Stein played for three seasons for Coventry in the old English First Division, and finally became the team captain, before a cash crisis at the English club resulted in him returning to Rangers in March 1975. Weeks after "coming home" he crashed in that momentous header at Easter Road on March 29 to secure the point needed to confirm Rangers as league champions with four weeks of the season still to go.

Even then, it led to another dispute with the Ibrox club, and a heartache that lingers with Stein to this day.

"I never did receive a league championship medal that season from Rangers, and it still rankles," he says. "It remains the biggest regret of my career and I'll never get over it. I argued and argued with Jock Wallace about it, but he'd have none of it.
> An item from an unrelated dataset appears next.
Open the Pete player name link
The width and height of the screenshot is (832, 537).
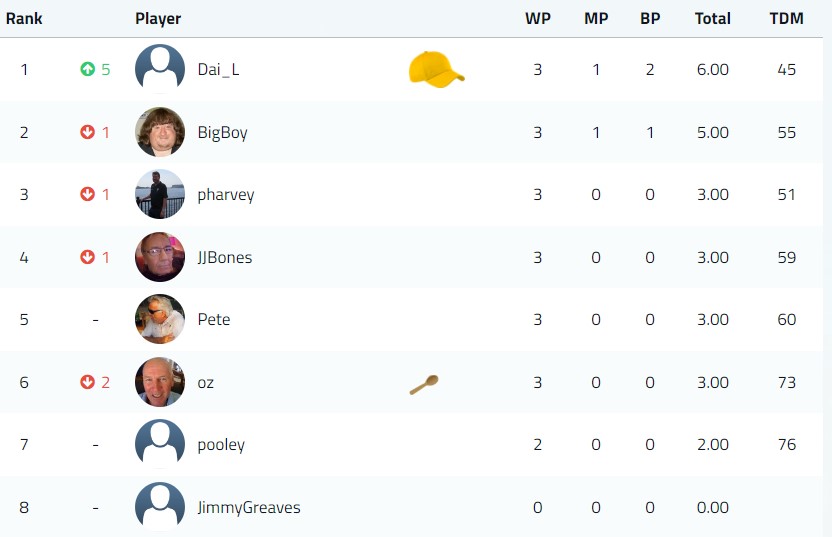(x=214, y=319)
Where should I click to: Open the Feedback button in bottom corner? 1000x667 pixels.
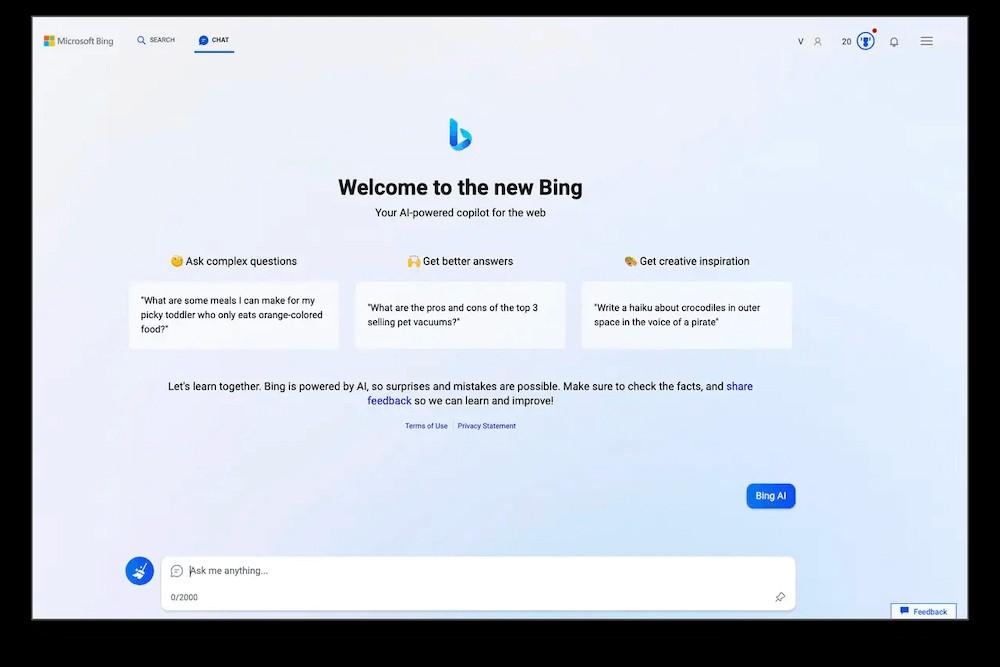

We just stopped short of fisticuffs over it.

"I scored the goal that secured us the title that afternoon at Easter Road, but Jock's argument was that you had to play 10 games to get a medal. I played in eight after coming back from Coventry.

"I even offered to pay for a medal myself, and have it engraved, but Jock told me where to go. I remember asking him angrily: 'Do you get a medal? Does Joe Mason [the Rangers first-team coach] get a medal?' Oh, aye, they both got medals all right, but I was denied mine. It's water under the bridge now but it's the one big regret of my career."

Stein didn't last long at Ibrox second time around. After two more seasons in and out the team, he played on loan for Kilmarnock before hanging up his boots at the age of 31.

"I'd really enjoyed my career at Coventry, but I'd had hamstring problems which started to affect me. First time around I had been the fittest guy at Ibrox but when I came back to Rangers in 1975 I was never the 100 per cent fit player I had been before. And I knew it."

Some also claimed Stein had a temper, something that he is now keen to clarify.

"Retaliation was my thing," he says. "Quite a few defenders wanted to put me in my place after I moved for £100,000 from Hibs to Rangers, and quite often I'd retaliate. I probably got seven or eight red cards in my career. But I wasn't as bad as 'Bud' [Willie Johnston]. I once heard him say proudly: 'I played for 22 years and only got sent off once every season.' So I was nothing compared to 'Bud'."